San Francisco Bike Sharing Programs

San Francisco is closer to offering visitors and residents a bike-sharing program to help ease traffic congestion and promote a healthy lifestyle through exercise. Some European cities have a sponsored program in which several bikes are provided for people to share. Last year, Paris had provided over 10,000 bicycles at several stations in hopes that people will jump on this bandwagon and will grow in size in years to come.

There have been plans in the work to propose a city contract with Clear Channel Outdoor Inc. to give the company the advertising rights in the bike-sharing program. In Paris, there are several bike racks set up hundreds of feet of each other. An inexpensive rental rate for the bicycles usually runs about $41 a year. Parisians have bought more than a hundred thousand annual passes and the bikes have become a popular means of transportation.
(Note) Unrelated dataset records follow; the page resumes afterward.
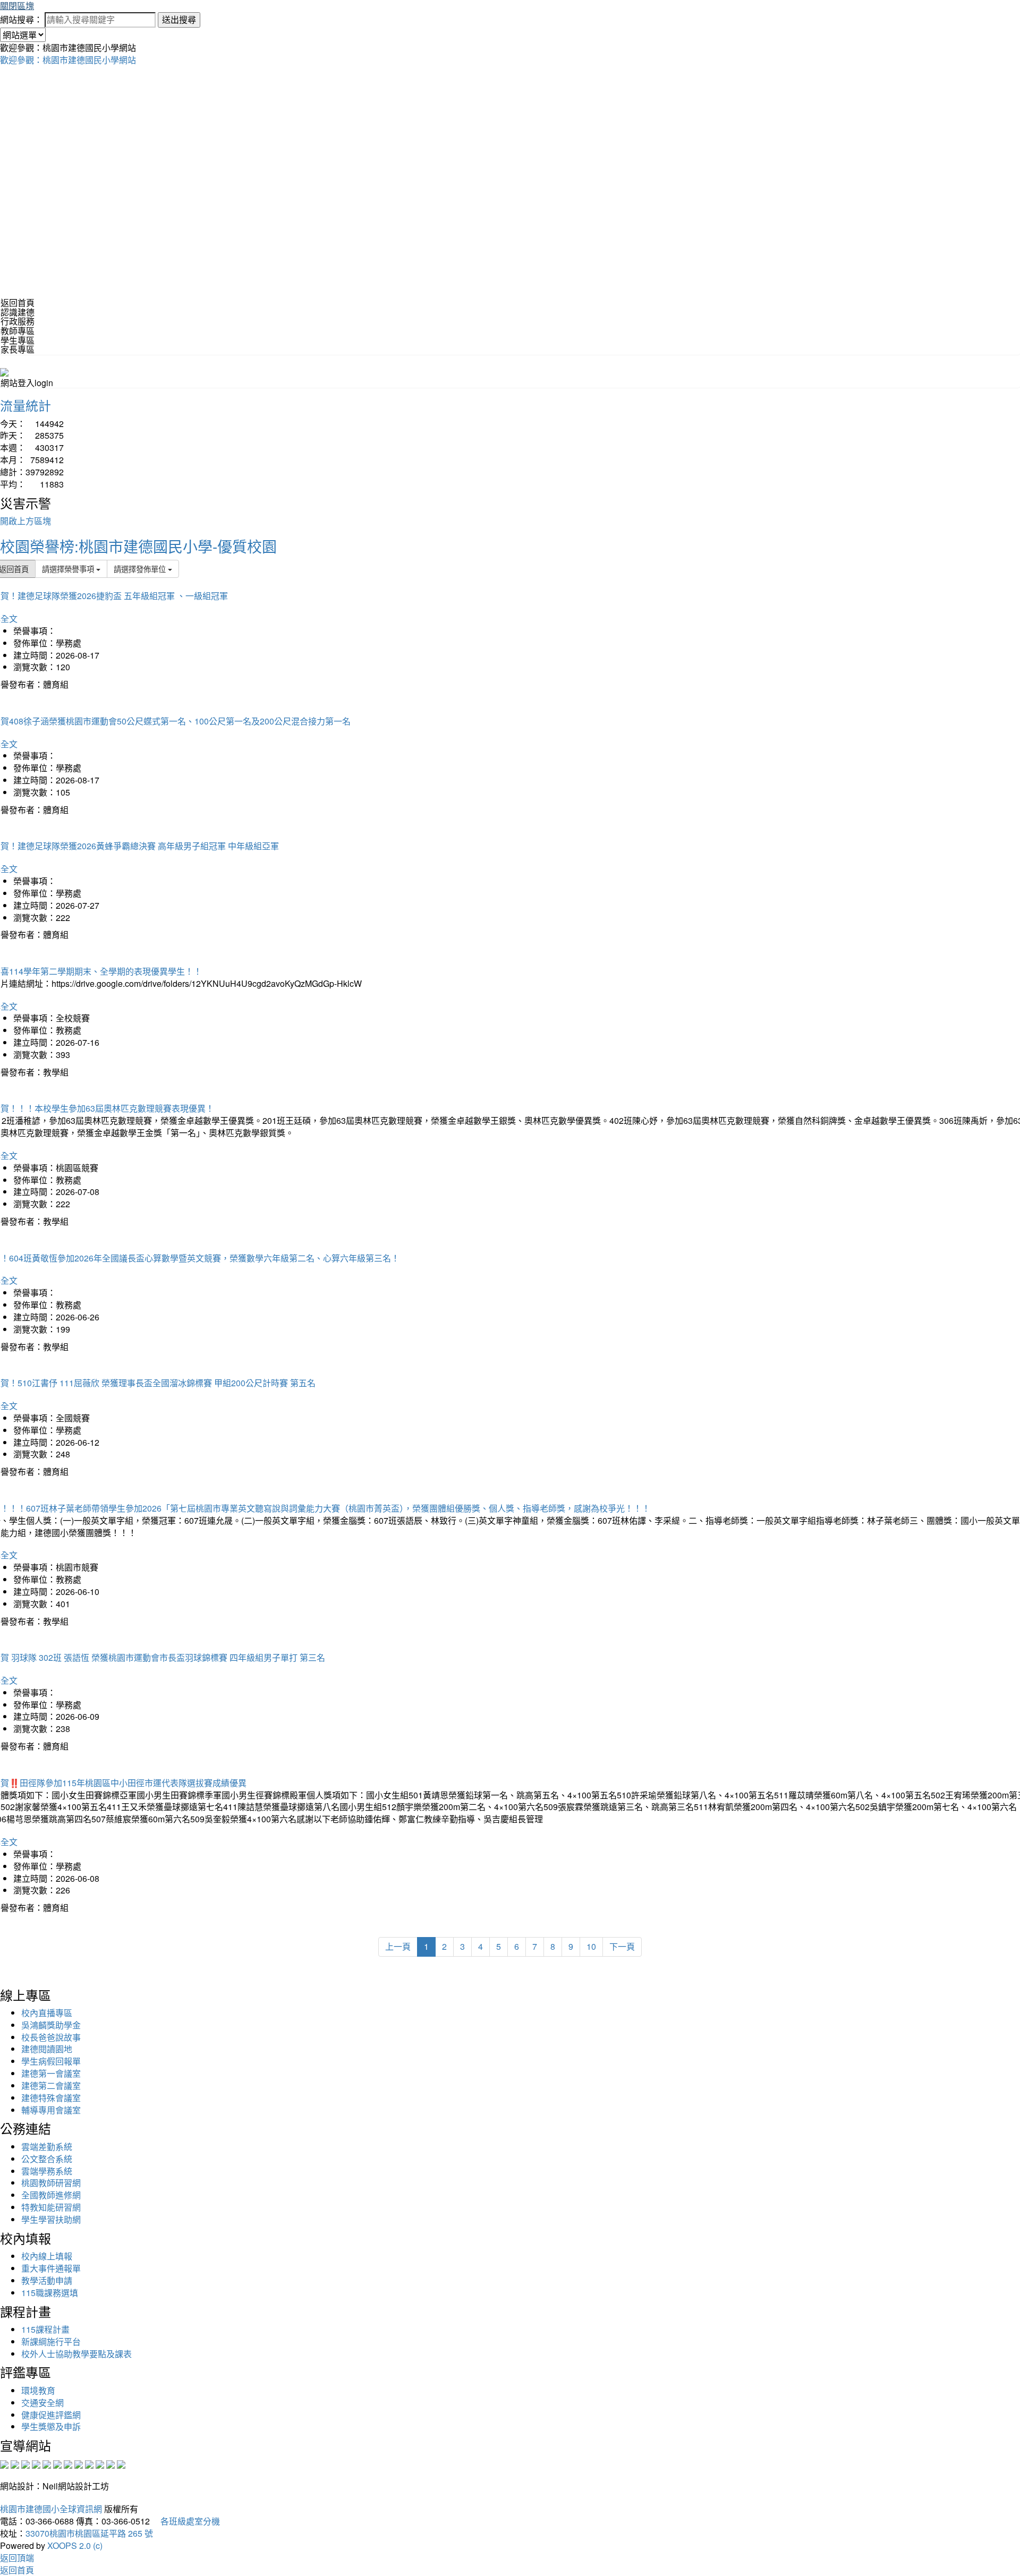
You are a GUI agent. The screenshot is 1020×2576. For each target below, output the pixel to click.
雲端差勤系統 (46, 2146)
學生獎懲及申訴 (51, 2426)
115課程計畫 (45, 2329)
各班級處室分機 (186, 2521)
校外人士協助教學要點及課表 (76, 2354)
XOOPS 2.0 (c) (75, 2545)
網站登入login (27, 383)
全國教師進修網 (51, 2195)
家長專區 (18, 349)
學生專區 (18, 340)
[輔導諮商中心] (100, 2464)
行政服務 (18, 321)
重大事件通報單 (51, 2268)
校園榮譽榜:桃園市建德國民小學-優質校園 (138, 546)
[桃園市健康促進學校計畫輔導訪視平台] (121, 2464)
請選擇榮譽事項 (69, 568)
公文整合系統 (46, 2159)
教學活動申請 (46, 2280)
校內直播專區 (46, 2013)
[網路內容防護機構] (25, 2464)
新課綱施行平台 (51, 2341)
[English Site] (4, 371)
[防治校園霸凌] (68, 2464)
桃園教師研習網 (51, 2183)
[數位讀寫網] (78, 2464)
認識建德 (18, 312)
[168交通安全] (4, 2464)
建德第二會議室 (51, 2085)
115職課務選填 (49, 2293)
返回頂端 (17, 2558)
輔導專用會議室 (51, 2110)
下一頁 (622, 1946)
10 (591, 1946)
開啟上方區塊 (25, 521)
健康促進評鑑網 (51, 2415)
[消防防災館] (46, 2464)
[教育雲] (89, 2464)
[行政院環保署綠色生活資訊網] (36, 2464)
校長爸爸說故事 (51, 2037)
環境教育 (38, 2390)
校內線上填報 (46, 2256)
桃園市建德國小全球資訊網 (51, 2509)
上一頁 (398, 1946)
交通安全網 (42, 2402)
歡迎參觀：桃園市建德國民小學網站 (68, 60)
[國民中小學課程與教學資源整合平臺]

With severe auto congestion, high gas prices and the rise of air pollution, San Francisco residents want city hall to make this happen. The easier it is to use a bicycle will result in more people using them. Many more people will think twice about getting into their cars to drive a couple blocks away.
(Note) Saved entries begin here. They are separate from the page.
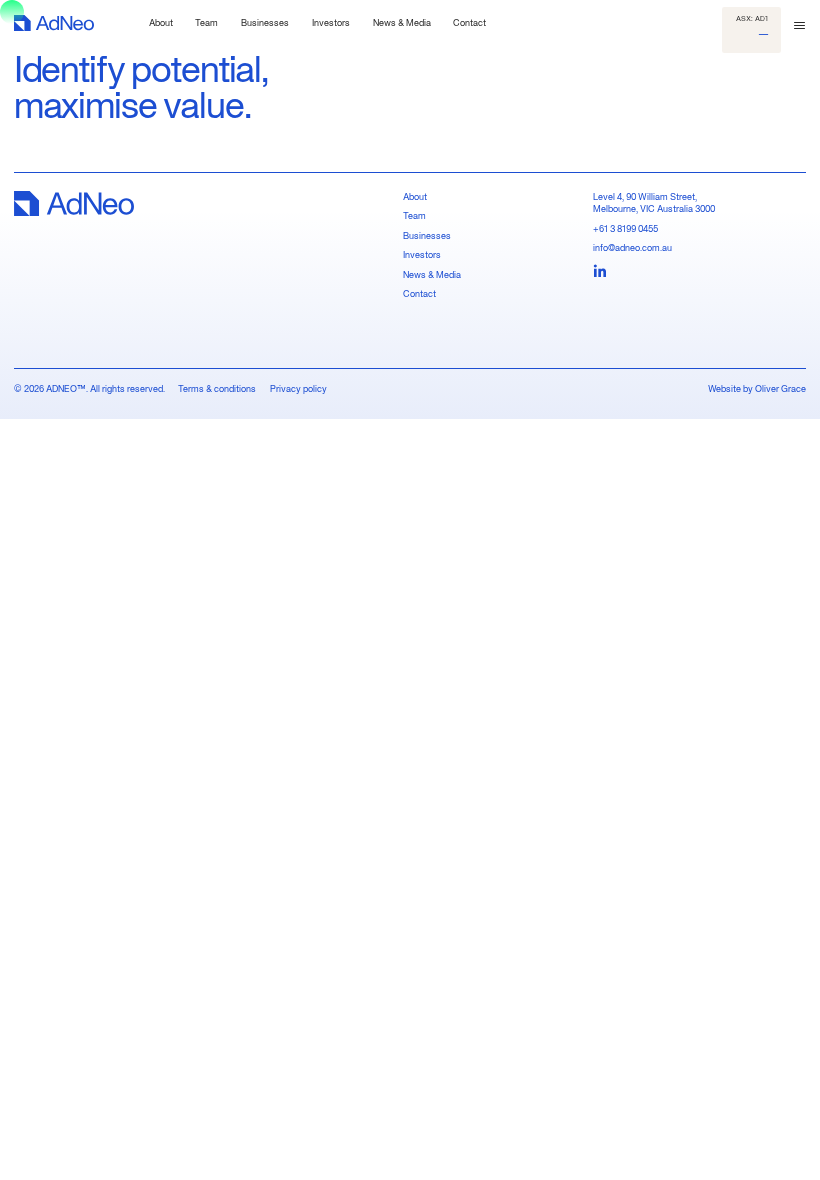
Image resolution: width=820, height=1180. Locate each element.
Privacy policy (298, 388)
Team (414, 215)
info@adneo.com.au (632, 247)
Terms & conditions (217, 388)
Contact (419, 293)
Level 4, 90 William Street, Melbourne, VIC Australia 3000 (654, 203)
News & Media (432, 274)
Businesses (427, 235)
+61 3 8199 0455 (625, 228)
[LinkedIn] (600, 271)
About (415, 196)
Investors (422, 254)
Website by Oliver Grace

The bicycles in Paris are embedded with an electronic tracking device and a computer system, which monitors the inventory of bikes at the stations. The company that was responsible in investing in this program in Paris is JC Decaux. They paid the money to start up the program and have exclusive rights to over 1,500 billboards across town.

The proposed San Francisco contract with Clear Channel, C.C. would pay the MTA over $300 million over a span of twenty years and would fund and keep up the bike sharing program. Clear Channel has all advertising rights.

The things that are to be worked out is the details how many bicycles will be used, what sort of technology will be involved, what sort of fees will be included, and liability issues.

San Francisco isn’t the only city in the United States that is willing to start a bike-sharing program. Washington D.C., Portland, New York, and Chicago have all shown interest in this program.